25. Dezember 2014

Christleuchter und Quempassingen: Rückblick auf einen siebenbürgischen Weihnachtsbrauch

Das wichtigste kirchliche Fest war in Siebenbürgen zweifellos nicht Ostern, sondern Weihnachten, zumal in den Landgemeinden. Dies galt besonders für die Schulkinder und Konfirmanden. Wer nie eine Christmette mit Quempassingen unter einem „Lichtert“ miterleben durfte, vermag kaum zu ermessen, welch weihevolle Stimmung im Scheine ungezählter Kerzen über der dichtgedrängten Festgemeinde lag, welch rührende Innigkeit die Wechselgesänge zwischen den fünf Schülergruppen (Porten) und der Gemeinde erwecken konnten.
Die Volkskundlerin Pauline Schullerus fasste dieses „Weihnachtswunder“ im Jahre 1927 in den nüchternen Satz zusammen: „Die Christmette gilt wohl für die schönste Stunde des ganzen Jahres, da bleibt nicht einmal die alte Großmutter zu Hause.“

Es soll betont werden, dass der

Quem-pastores-Hymnus stellvertretend für alle anderen Lobgesänge, die am Weihnachtsmorgen in den Dorfkirchen Siebenbürgens erschallten, etwas ausführlicher behandelt wird, gilt er doch als das weitaus älteste Weihnachtslied.

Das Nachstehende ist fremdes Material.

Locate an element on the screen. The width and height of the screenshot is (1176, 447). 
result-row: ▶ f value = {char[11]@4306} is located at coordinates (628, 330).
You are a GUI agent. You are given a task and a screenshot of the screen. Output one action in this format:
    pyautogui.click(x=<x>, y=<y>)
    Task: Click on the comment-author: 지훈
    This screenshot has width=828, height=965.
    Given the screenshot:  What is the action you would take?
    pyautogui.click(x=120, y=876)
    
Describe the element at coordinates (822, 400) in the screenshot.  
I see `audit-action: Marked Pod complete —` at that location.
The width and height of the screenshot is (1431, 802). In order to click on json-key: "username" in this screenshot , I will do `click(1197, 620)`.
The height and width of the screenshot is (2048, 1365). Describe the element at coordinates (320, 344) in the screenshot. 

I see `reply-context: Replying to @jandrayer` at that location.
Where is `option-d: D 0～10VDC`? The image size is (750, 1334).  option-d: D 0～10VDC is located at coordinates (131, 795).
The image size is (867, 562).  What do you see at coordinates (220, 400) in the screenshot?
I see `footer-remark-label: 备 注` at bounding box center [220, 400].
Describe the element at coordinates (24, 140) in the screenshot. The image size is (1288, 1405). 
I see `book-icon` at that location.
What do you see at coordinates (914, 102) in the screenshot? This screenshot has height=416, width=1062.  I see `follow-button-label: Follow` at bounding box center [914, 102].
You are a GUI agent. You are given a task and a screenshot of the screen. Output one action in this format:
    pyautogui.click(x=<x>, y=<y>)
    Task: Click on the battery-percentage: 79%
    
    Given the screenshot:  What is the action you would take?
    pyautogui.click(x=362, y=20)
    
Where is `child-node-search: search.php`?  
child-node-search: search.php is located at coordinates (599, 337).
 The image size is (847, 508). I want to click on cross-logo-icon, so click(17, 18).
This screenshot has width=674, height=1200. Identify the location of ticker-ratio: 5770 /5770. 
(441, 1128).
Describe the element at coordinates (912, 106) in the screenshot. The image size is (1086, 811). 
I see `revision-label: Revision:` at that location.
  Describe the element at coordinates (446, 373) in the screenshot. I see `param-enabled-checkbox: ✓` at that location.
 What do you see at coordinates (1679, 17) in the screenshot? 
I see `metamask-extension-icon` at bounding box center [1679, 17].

Seine Ursprünge reichen wahrscheinlich bis ins Frühmittelalter zurück. Eine der wenigen schriftlichen Überlieferungen, die sämtlich aus Böhmen stammen, wurde in der Zisterzienserabtei Hohenfurth (heute Vyssi Brod an der österreichischen Grenze) entdeckt. Sie konnte beiläufig auf das Jahr 1450 datiert werden und wird in einem Prager Archiv verwahrt.

Im Laufe der Jahrhunderte hat der Quempas alle Änderungen der Gottesdienstordnungen, alle Wechsel des Zeitgeistes und gar zeitweilige Verbote überdauert, in Siebenbürgen ganz vereinzelt bis in die achtziger Jahre des 20. Jahrhunderts. Seine Urform setzte sich aus zwei lateinischen Liedern zusammen, dem eigentlichen „Quem pastores laudavere“, und dem „Nunc angelorum gloria“, mit eigener Melodie.

Die erste Übersetzung ins Deutsche, die aber noch nicht gesungen werden konnte, stammt von Georg Witzel aus Thüringen (1550), mit dem späteren Text „Den die Hirten lobeten sehre“. Es folgten weitere, anderslautende Übertragungen ins Deutsche, auch des Nunc angelorum, auf die hier nicht im Einzelnen eingegangen wird.

Der in Havelberg als lutherischer Domherr lebende Matthäus Lüdtke (gen. Ludecus) ließ 1589 in Wittenberg ein Missale drucken, wo zum ersten Mal der schon vorher gebräuchliche deutsche Text des Quempas aufschien. Zu jener Zeit begann die Christmette bereits um 4 Uhr früh, wobei vier auf die Ecken der Kirche verteilte Knaben jeweils einen Vers des Quempas sangen, worauf der Chor mit dem „Nunc angelorum“ antwortete.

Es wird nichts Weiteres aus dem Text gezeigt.